[Work to complete] Could you retype exactly the lines running from the line with "Screen dimensions: 1092x1092" to the end of the data, both included, and nothing else?

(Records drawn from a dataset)
━━━━━━━━

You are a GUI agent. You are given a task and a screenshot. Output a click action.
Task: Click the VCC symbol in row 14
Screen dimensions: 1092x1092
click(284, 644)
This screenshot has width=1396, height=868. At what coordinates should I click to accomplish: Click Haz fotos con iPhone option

━━━━━━━━

[Solution for this problem]
Screen dimensions: 1092x1092
click(284, 644)
This screenshot has width=1396, height=868. At what coordinates should I click to accomplish: Click Haz fotos con iPhone option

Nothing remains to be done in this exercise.